Excerpt provided:

====================

Another book I can skip

Not that I expected much, but this review of Sam Harris’s latest with Maajid Nawaz confirms what little I did expect.

It quickly becomes clear, however, that Sam Harris is illiterate when it comes to history. He has a tendency, both in his online writings and in this book, to reduce all 1,400 years of the Islamic past to jihad. The world, he says, witnessed “a thousand years of jihadism” before Bin Laden sent airliners to mutilate the New York City skyline, and Islam spread “primarily by conquest, not conversation.” The historian Zachary Karabell wrote an entire book refuting this simplistic repackaging of history.

At one point, Harris even bizarrely rationalizes the Crusades. Remember, he tells readers, the Crusades “were primarily a response to 300 years of jihad” — the emphasis here is his. The Crusades were a “reaction,” he laments, and in any event, holy war was a “late, peripheral” development within Christianity. This ought to be news to the flayed bodies and burned heretics and massacred dissidents put to death by Christianity’s sword. Muslim empires were authoritarian, as were Christian empires. Muslim clerics gave fatwas declaring jihad, and Pope Urban II gave his own decree explicitly calling on Christian subjects to take up arms and reclaim the Holy Land from the Mohemmadans. Why Sam Harris feels the need to take sides in the fanatical squabbles of our barbaric ancestors eludes me.

====================

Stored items
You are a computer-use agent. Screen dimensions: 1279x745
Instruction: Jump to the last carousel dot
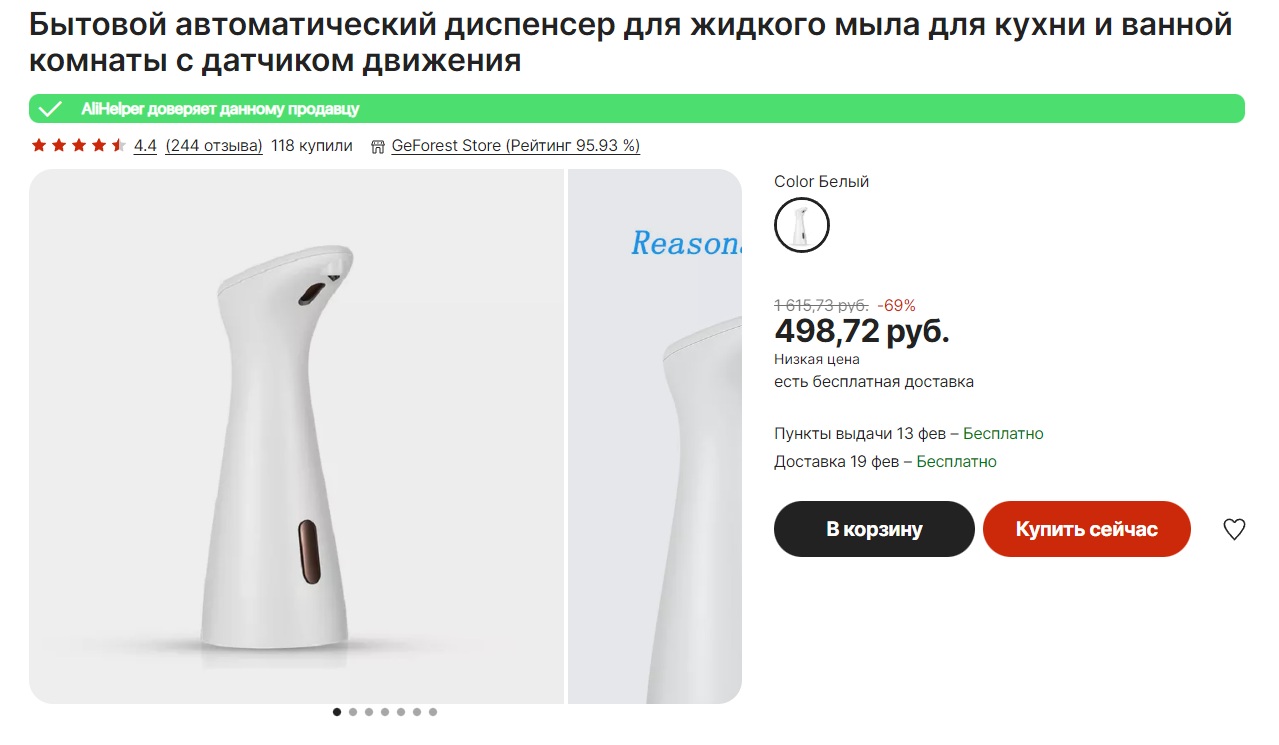tap(433, 712)
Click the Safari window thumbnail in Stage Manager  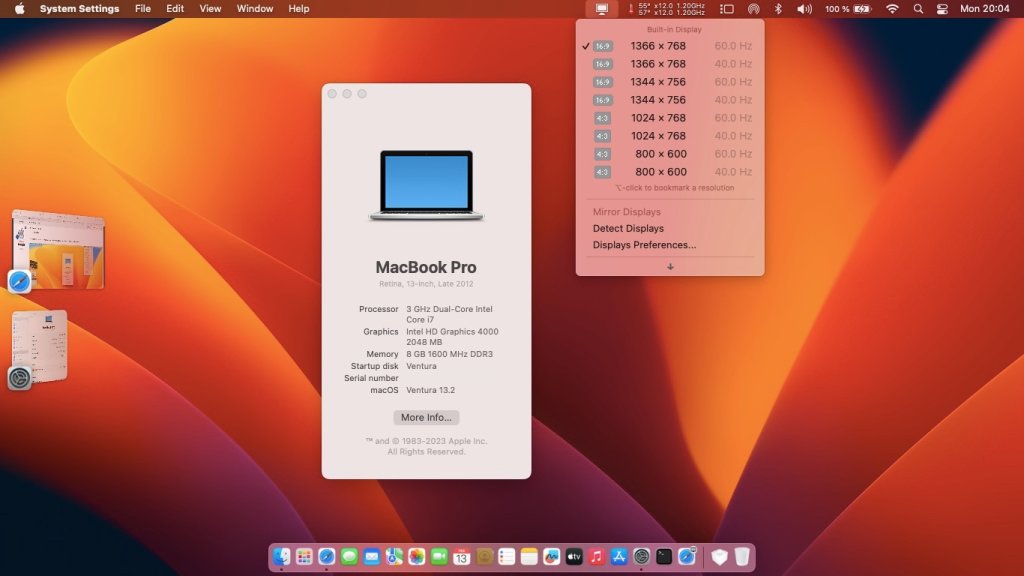60,248
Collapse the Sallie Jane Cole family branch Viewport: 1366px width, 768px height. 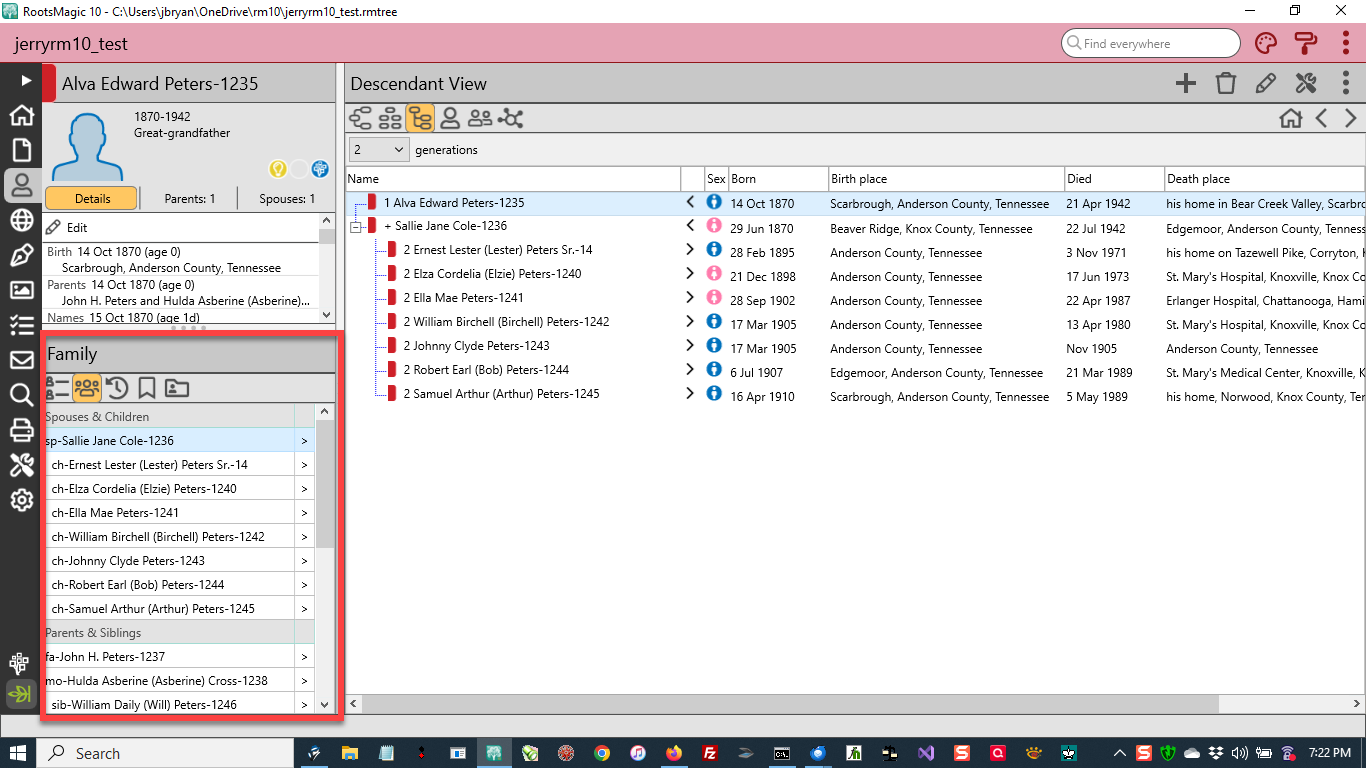pos(355,227)
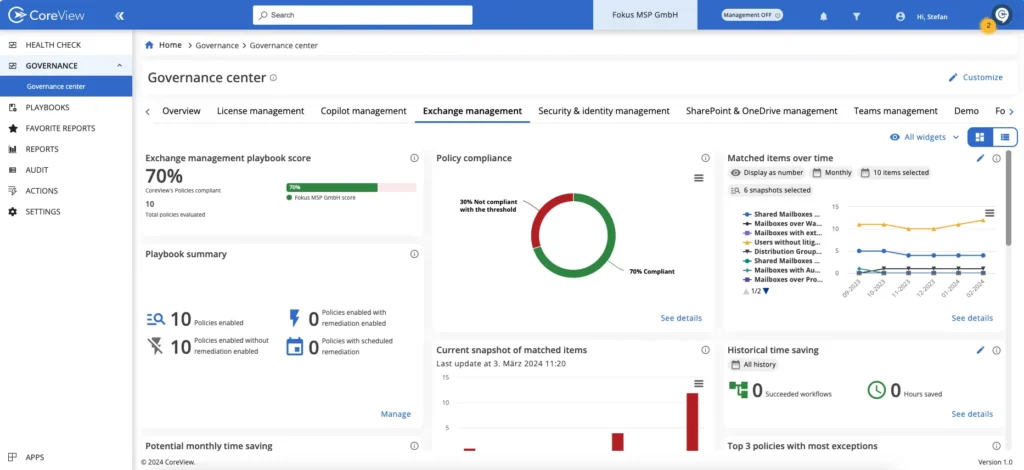Toggle Display as number option
The image size is (1024, 470).
click(x=768, y=173)
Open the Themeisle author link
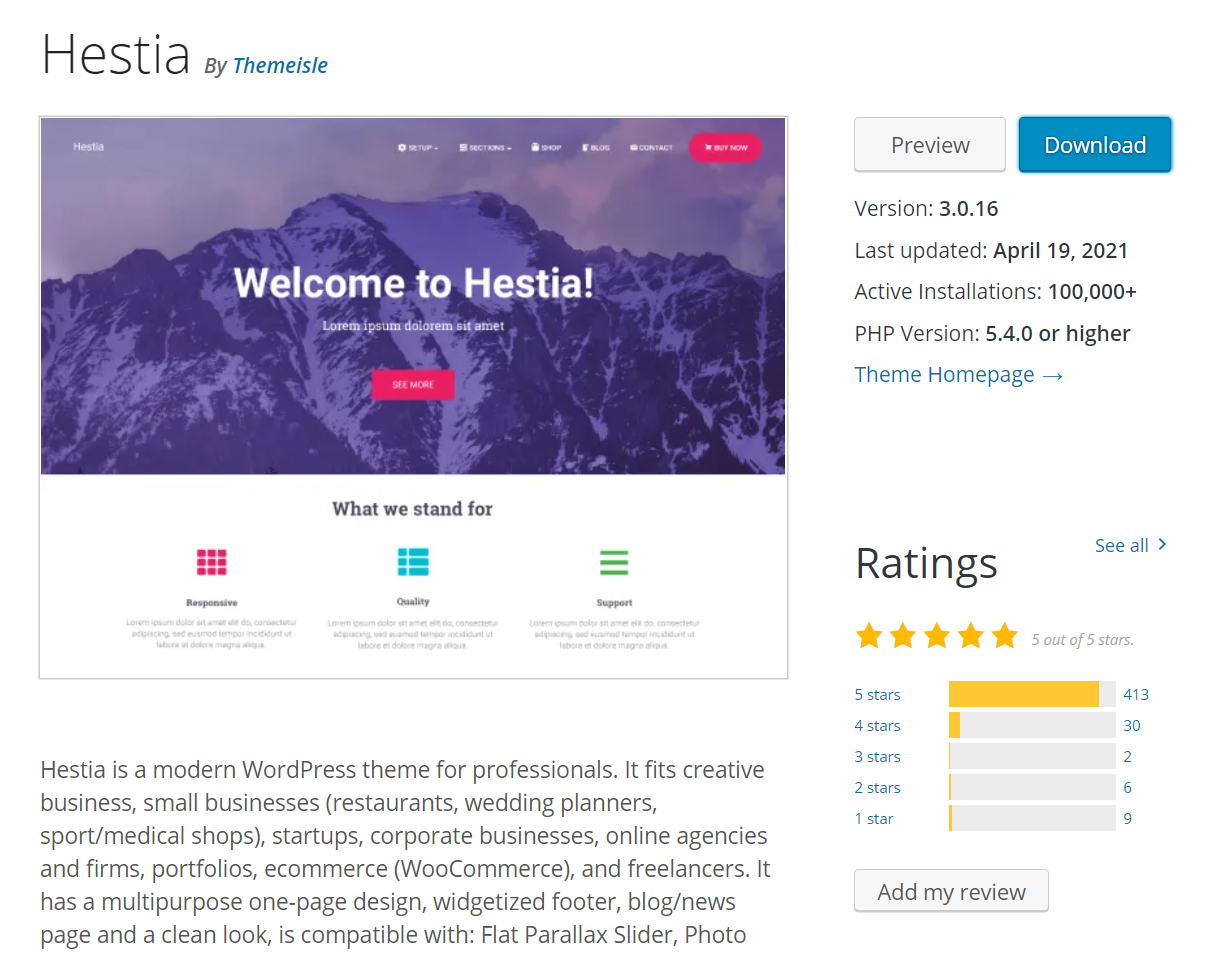The height and width of the screenshot is (953, 1213). pos(280,66)
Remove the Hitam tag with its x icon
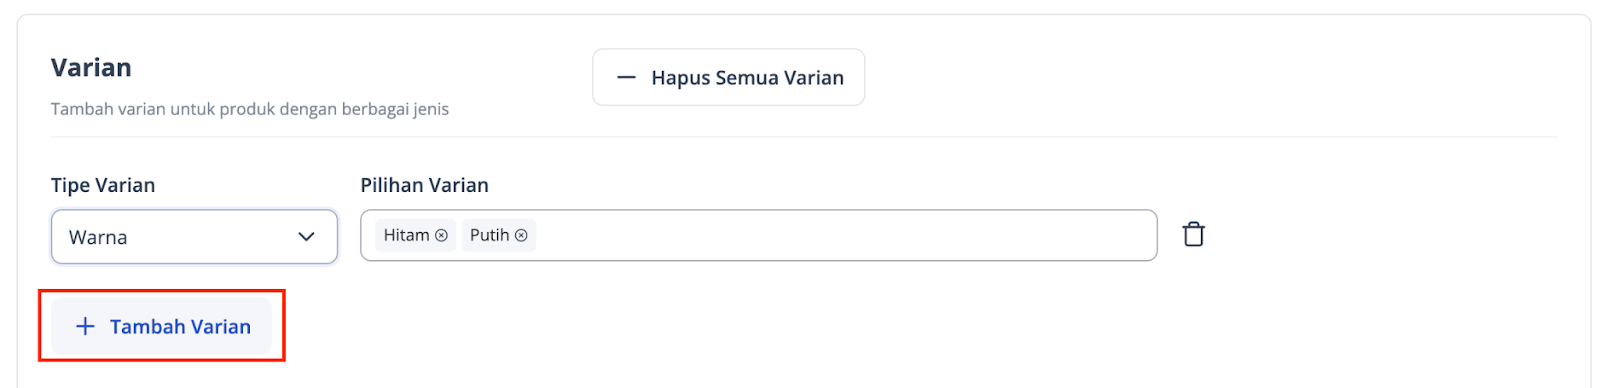The width and height of the screenshot is (1600, 388). (x=441, y=235)

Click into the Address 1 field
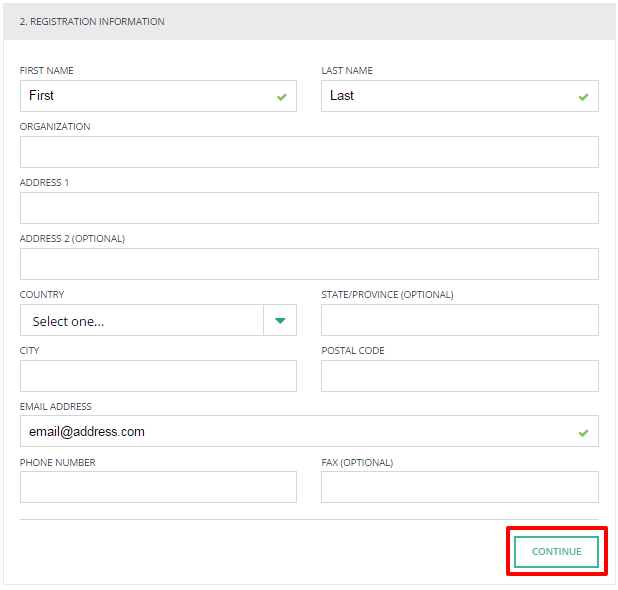click(309, 208)
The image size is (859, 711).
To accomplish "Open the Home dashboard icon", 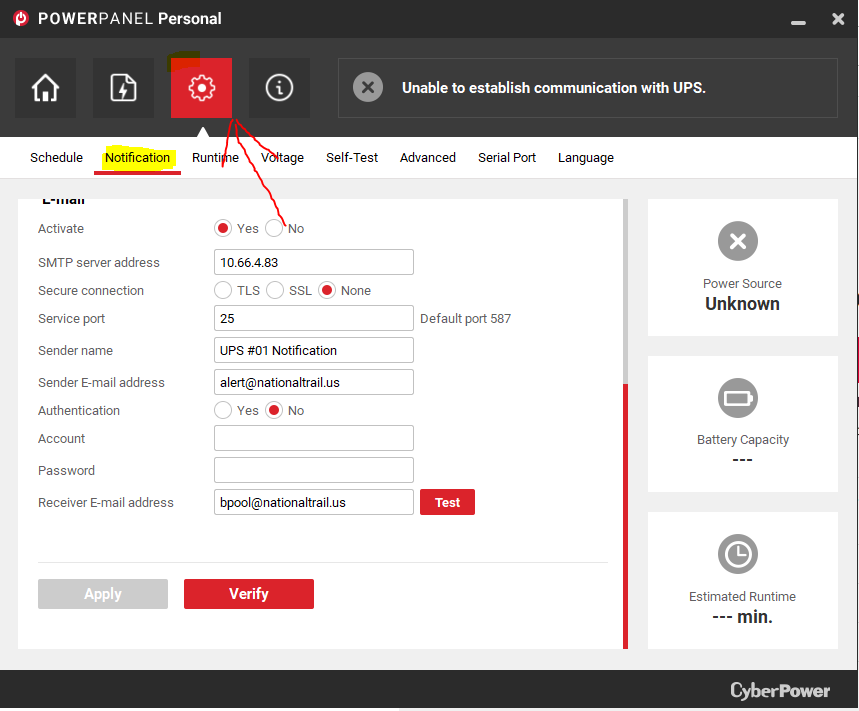I will pos(45,88).
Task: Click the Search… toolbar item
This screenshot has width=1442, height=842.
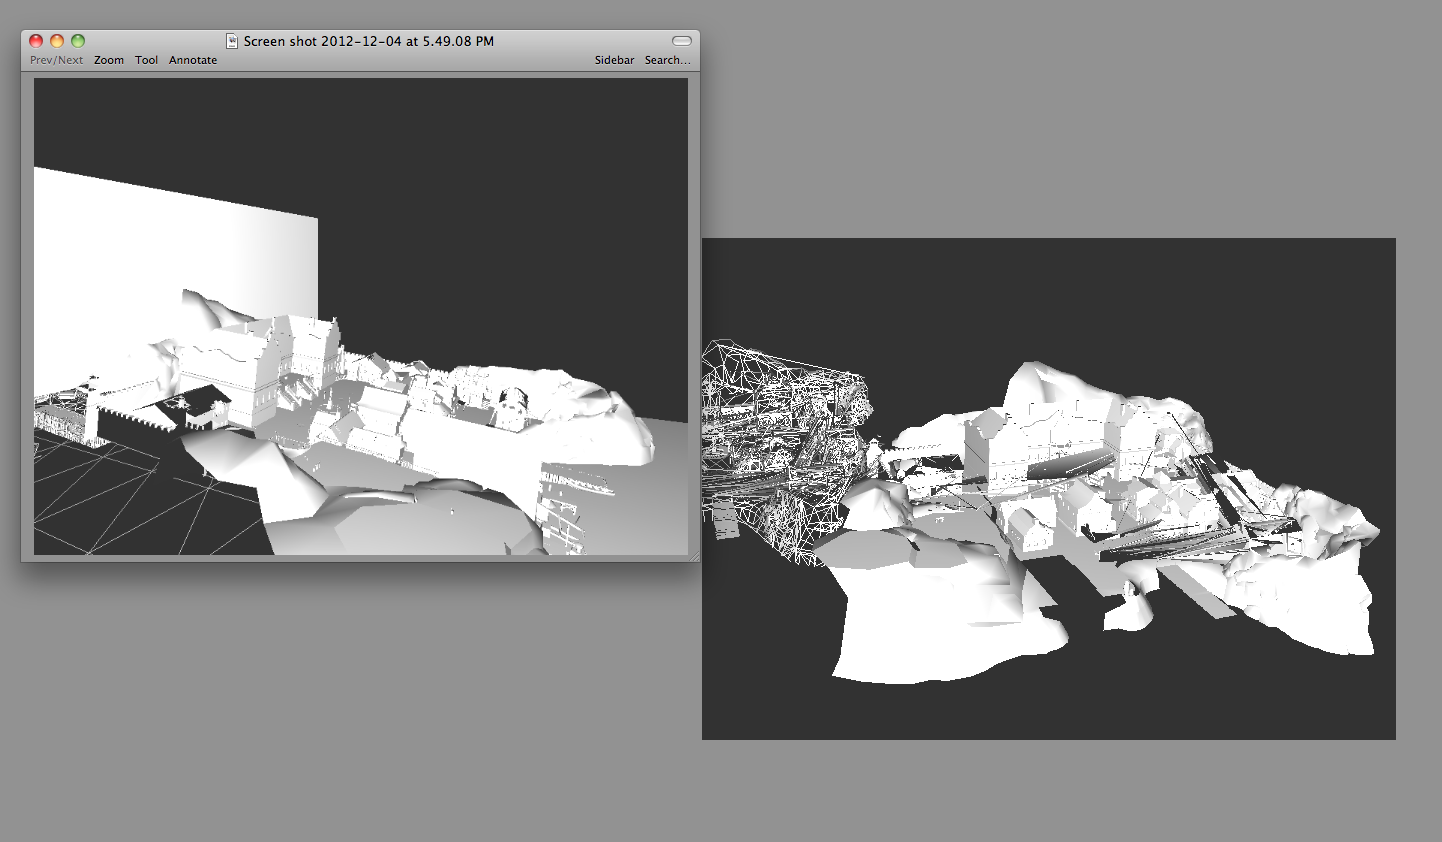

====================

Task goal:
Rewrite the part of the post that begins at the words "At one point, Harris" and stops after "ancestors eludes me.", changing "authoritarian" to "autocratic". You won't need the stored items for this.

Answer to this problem:
At one point, Harris even bizarrely rationalizes the Crusades. Remember, he tells readers, the Crusades “were primarily a response to 300 years of jihad” — the emphasis here is his. The Crusades were a “reaction,” he laments, and in any event, holy war was a “late, peripheral” development within Christianity. This ought to be news to the flayed bodies and burned heretics and massacred dissidents put to death by Christianity’s sword. Muslim empires were autocratic, as were Christian empires. Muslim clerics gave fatwas declaring jihad, and Pope Urban II gave his own decree explicitly calling on Christian subjects to take up arms and reclaim the Holy Land from the Mohemmadans. Why Sam Harris feels the need to take sides in the fanatical squabbles of our barbaric ancestors eludes me.